# [EXERCISE OBJECTIVE]
Scale the records from the line containing "Open the 분기보고서 (2025.09) report" through the line containing "click(902, 42)", both included, and give only that stretch. Reproduce every line, requests included, multiplying each coordinate in the answers by 2.6 and rounding to whole numbers (halves up), and leave all other numbers unchanged.

# [DATA PROVIDED]

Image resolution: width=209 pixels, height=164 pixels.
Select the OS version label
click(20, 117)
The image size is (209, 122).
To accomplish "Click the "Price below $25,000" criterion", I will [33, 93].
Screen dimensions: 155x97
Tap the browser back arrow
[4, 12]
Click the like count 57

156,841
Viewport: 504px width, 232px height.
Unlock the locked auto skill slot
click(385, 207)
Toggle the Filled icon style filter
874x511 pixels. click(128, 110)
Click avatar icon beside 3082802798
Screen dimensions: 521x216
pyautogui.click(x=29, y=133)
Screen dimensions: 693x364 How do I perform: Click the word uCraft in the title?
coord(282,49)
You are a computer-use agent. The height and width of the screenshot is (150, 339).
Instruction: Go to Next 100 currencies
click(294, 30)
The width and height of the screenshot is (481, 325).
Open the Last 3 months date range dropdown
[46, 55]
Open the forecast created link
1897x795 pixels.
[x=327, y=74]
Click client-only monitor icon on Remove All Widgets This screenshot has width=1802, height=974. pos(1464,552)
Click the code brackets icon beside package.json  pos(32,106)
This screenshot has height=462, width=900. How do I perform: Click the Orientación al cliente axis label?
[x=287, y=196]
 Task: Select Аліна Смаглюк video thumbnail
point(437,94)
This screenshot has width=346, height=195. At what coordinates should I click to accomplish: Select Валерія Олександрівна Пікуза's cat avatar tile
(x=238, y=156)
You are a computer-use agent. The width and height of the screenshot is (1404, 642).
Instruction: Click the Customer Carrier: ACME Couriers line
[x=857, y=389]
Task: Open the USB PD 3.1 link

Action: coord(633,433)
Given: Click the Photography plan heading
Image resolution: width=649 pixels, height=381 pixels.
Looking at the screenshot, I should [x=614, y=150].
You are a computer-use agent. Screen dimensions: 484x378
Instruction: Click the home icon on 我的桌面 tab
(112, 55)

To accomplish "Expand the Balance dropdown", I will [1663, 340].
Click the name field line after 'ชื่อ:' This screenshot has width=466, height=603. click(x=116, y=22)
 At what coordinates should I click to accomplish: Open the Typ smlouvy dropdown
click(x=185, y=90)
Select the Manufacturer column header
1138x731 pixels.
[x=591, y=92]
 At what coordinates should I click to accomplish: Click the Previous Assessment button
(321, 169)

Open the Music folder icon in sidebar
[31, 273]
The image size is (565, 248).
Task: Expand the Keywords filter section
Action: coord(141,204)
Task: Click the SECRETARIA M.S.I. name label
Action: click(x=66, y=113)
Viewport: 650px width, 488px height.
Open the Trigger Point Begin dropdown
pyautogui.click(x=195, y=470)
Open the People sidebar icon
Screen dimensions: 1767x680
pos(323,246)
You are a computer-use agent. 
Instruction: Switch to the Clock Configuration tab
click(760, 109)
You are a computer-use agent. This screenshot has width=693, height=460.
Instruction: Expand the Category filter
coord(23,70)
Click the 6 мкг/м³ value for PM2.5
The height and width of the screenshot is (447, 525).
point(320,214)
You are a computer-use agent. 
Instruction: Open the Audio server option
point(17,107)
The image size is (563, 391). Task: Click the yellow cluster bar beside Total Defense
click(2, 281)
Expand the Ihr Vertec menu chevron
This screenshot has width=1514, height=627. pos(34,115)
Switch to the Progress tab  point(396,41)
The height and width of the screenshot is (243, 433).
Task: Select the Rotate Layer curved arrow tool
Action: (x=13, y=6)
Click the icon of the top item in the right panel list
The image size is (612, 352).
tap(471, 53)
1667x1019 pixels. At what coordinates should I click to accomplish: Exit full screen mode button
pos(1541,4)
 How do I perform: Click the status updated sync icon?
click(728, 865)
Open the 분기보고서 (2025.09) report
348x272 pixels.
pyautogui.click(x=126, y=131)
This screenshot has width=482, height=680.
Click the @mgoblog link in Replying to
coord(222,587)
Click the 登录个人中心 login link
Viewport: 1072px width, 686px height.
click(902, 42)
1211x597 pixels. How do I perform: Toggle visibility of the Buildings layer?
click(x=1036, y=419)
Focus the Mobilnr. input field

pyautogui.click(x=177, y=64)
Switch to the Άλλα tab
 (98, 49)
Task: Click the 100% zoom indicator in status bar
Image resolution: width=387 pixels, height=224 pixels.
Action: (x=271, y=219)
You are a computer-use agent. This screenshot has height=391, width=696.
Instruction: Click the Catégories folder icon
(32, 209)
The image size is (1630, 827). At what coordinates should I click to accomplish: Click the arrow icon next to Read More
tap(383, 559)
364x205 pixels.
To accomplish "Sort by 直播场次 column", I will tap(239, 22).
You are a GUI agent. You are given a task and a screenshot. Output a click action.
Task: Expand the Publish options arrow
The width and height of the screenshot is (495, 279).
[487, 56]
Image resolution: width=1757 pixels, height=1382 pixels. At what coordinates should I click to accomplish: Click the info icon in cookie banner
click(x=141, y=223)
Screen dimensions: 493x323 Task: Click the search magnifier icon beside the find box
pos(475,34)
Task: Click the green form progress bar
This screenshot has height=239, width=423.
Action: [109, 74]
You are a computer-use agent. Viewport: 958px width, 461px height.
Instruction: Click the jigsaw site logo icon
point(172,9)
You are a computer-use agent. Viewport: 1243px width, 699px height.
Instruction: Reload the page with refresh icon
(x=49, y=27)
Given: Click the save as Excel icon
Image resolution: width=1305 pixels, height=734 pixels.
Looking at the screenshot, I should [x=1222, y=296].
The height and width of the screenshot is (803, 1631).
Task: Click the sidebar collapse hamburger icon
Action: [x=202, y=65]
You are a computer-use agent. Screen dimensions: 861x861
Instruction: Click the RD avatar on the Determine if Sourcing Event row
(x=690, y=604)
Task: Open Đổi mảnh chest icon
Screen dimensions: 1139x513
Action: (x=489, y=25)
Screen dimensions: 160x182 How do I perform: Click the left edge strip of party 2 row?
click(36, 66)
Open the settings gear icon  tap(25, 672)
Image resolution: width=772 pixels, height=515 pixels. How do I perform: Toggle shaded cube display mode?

# [RIGHT ANSWER]
Open the 분기보고서 (2025.09) report
348x272 pixels.
pyautogui.click(x=328, y=341)
This screenshot has width=482, height=680.
Click the @mgoblog link in Replying to
coord(577,1526)
Click the 登录个人中心 login link
Viewport: 1072px width, 686px height.
click(2345, 109)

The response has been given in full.